- **Records supplied**:

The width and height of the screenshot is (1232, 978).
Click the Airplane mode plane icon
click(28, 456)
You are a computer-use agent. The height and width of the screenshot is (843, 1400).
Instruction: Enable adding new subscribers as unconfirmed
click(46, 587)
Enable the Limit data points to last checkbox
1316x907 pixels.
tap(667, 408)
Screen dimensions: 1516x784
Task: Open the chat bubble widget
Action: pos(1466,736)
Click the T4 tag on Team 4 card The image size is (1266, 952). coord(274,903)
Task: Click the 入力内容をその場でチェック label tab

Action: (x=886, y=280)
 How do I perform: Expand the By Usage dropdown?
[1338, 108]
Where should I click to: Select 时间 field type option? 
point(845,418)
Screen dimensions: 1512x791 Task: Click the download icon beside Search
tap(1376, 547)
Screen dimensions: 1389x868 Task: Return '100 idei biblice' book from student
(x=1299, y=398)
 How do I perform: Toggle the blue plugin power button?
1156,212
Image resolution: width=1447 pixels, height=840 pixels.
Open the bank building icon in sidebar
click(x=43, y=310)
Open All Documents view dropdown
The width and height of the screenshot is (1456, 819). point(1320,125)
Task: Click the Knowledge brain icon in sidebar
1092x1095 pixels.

- **Requirement**: Respond with the exact lines running from the one that contains "Open All Documents view dropdown" through the last line of the data above, and no other lines.

- **Solution to the exercise**:
Open All Documents view dropdown
The width and height of the screenshot is (1456, 819). point(1320,125)
Task: Click the Knowledge brain icon in sidebar
1092x1095 pixels.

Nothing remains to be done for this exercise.